Sri Lanka's social reformer and scholar

by Premakumara De Silva, University of Colombo, Lanka Daily News, March 5, 2009

Sri Lanka to issue stamp in his honour

Colombo, Sri Lanka -- Dr. A.P. de Zoysa (1890 - 1968) was something of a polymath. Born in Randombe, Ambalangoda, he had his first lessons in the nearby historic temple, the Maha Samudraramaya, and later attended the Wesleyan school in Randombe and Mahinda College, Galle, where he came under the influence of its principal, the famous Theosophist and Pali scholar F.L. Woodward.

<< Dr. A.P. de Zoysa

Moving on to Wesley College, Colombo,.De Zoysa was not only a good student but also a keen cricketer, artist and actor. He taught for a few years at Ananda College, Colombo and at Royal College.

In 1921 he went to England and lived there continuously until 1934 imbibing the best of English culture without abdicating his own cultural heritage. A scholar by inclination, his doctoral thesis in the University of London was in the field of anthropology. The title of his PhD dissertation was “Observation and Customs in Sinhalese Villages” (1928) which he had completed with the guidance of world renowned anthropologist at that time, Bronislaw Malinowski.

Dr. A.P. de Zoysa sustained an abiding interest in his native tongue and religion. Indeed in later life he produced valuable Sinhala-English and English-Sinhala dictionaries which survive to this day. By profession, Dr. de Zoysa was a lawyer, albeit a largely non-practising one and became known as a poor man’s lawyer. By choice, he became a radical legislator when he was elected to the State Council in 1936. He supported minority rights, opposed the death penalty and in 1937, brought a bill to outlaw the dowry system which as it was practised in our country in those days virtually degraded women to saleable commodities.

That the Council rejected his Bill is evidence that in that Council, commerce prevailed over humanity. In 1942, he sought unsuccessfully again, to decriminalize sex-workers at a time when that category of workers was both unrecognized and anathematised. While in London he married Eleanor Hutton (1896 - 1981) of Durham, who was from a socialist, secular family, and interested in Buddhism. By training she was a teacher of music and on arrival in Sri Lanka, taught music at Ananda Balika whose principal was Doreen Wickremasinghe.

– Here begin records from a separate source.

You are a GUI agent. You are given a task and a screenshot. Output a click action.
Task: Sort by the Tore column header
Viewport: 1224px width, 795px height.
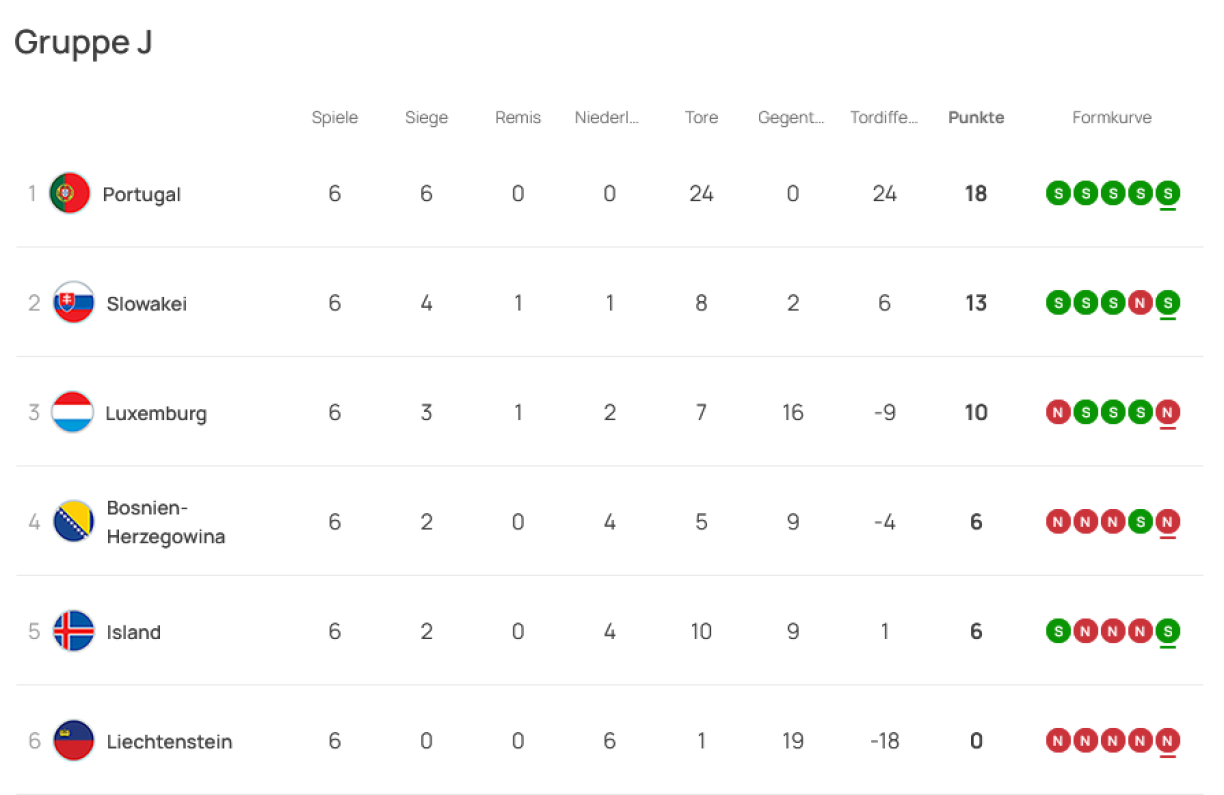(701, 117)
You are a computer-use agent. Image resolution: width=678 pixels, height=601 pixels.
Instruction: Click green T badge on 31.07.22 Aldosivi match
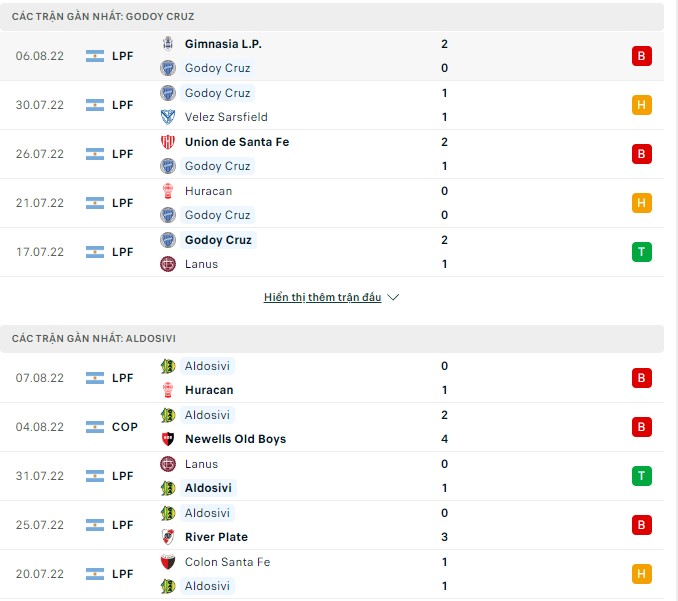click(641, 476)
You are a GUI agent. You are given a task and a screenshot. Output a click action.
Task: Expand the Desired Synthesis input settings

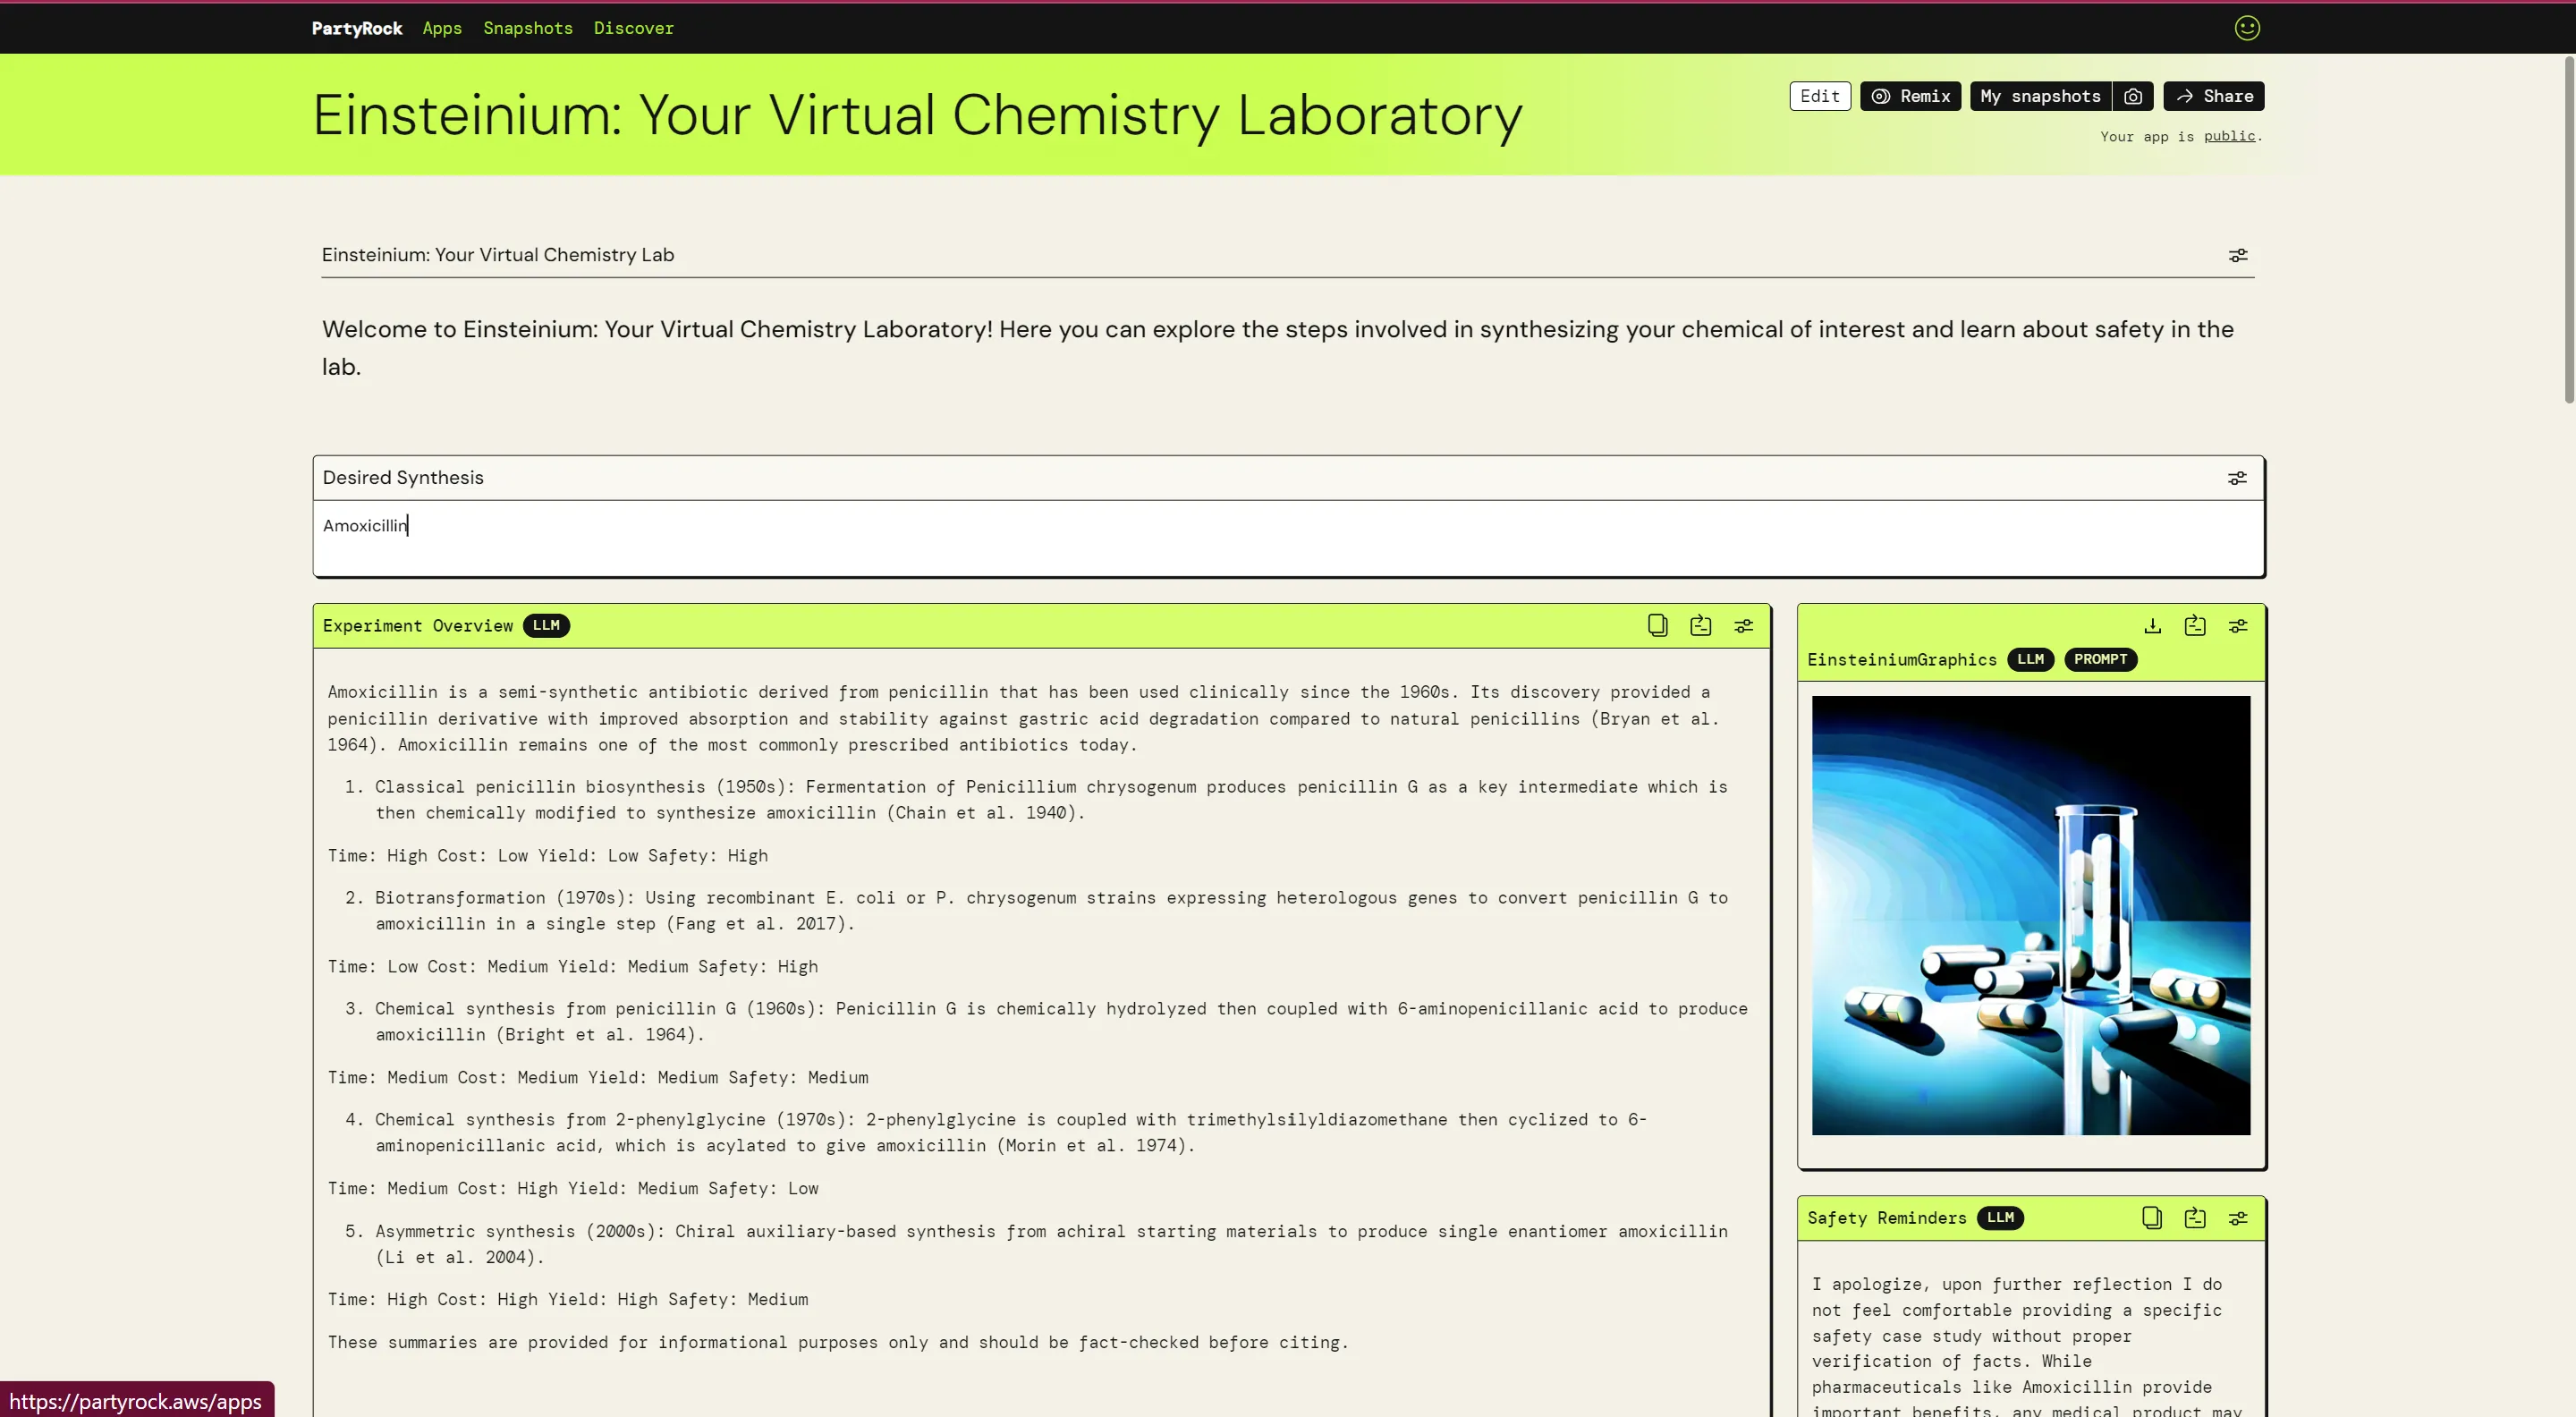(x=2240, y=479)
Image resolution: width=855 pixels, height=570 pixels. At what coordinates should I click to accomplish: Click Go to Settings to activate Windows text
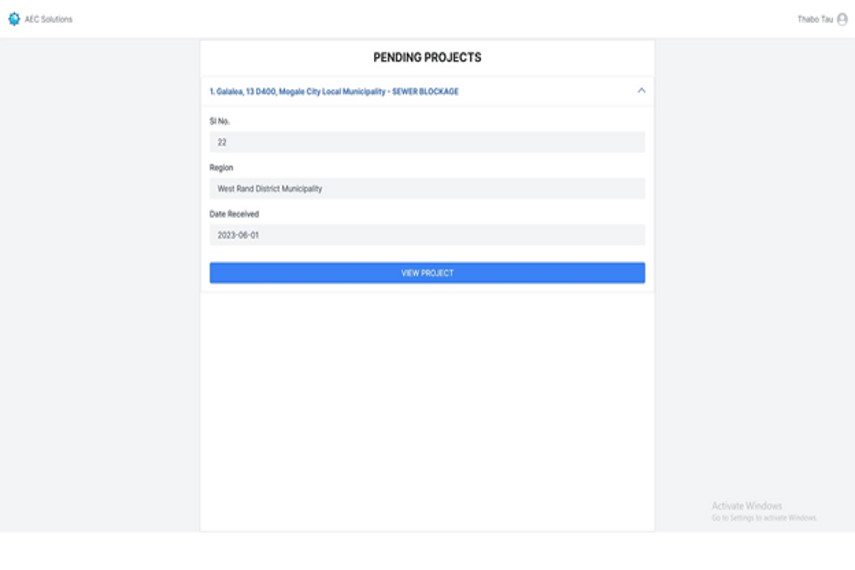764,518
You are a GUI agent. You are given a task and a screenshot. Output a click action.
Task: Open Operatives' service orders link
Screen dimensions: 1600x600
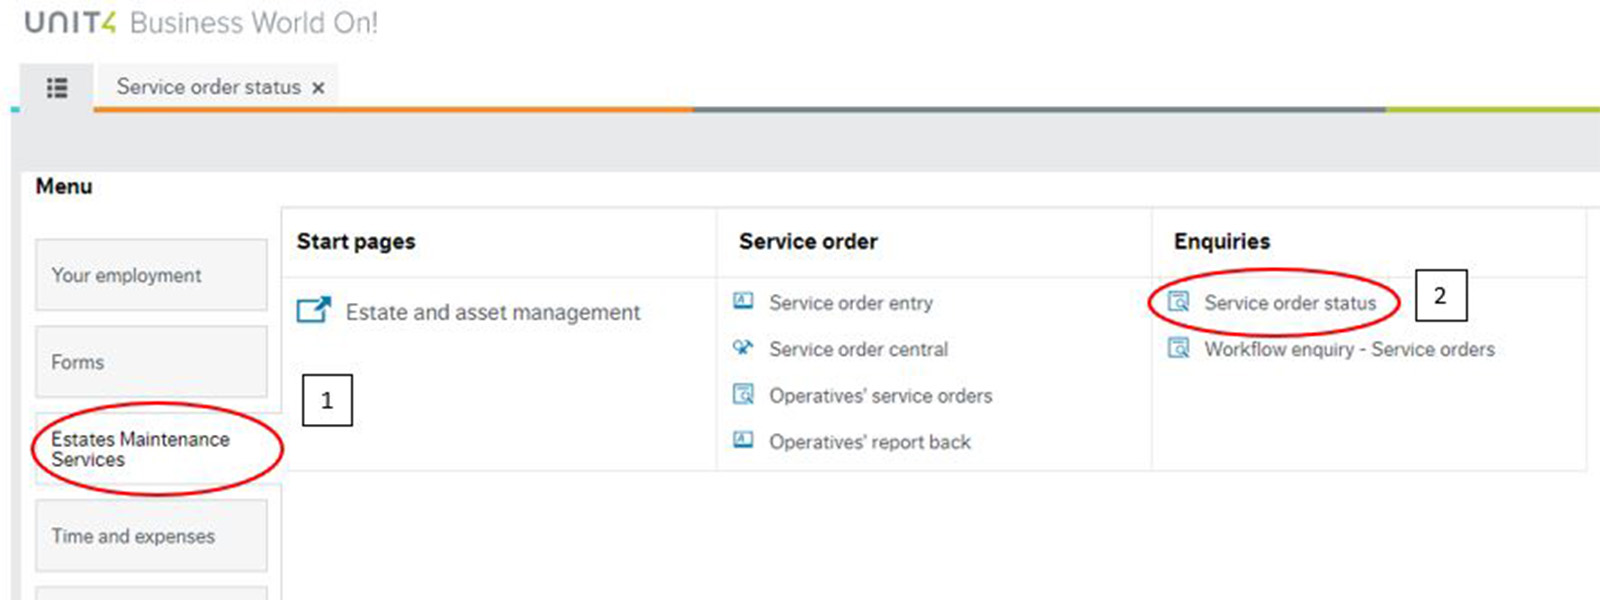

The de Zoysas had one child, Visakha Kumari. Their wide circle of friends included British artists as well as students from Africa, India and Malaysia, and Sri Lankans studying in Britain, most notably the Buddhist reformer Dr. E.W. Adhikaram and Dr. S.A. Wickremasinghe, the future Left leader.

In 1939 Dr. de Zoysa, who was always enthusiastic to branch out, bought a printing press, and produced a series of books in Sinhala on educational subjects, and edited a weekly paper the Dharmasamaya.

Then he began his ambitious work, the translation of the whole Tripitaka into simple Sinhala so that a larger public could read and understand Buddhist teachings. The project took over 20 years, and with help from Buddhist scholars, he produced 48 volumes. Dr. de Zoysa started on a concise edition of the Tripitaka which he hoped to compress into about ten volumes, but he only got as far as the first two books - the Digha Nikaya and the Majjhima Nikaya, before his death.

He spoke of Buddhism as a liberating, universal philosophy - denouncing superstition, astrology and auspicious times as non-Buddhist practices. Dr. A.P. de Zoysa, who died on May 26, 1968 at the age of 78, never joined any political party, but devoted his energies in support of progressive causes.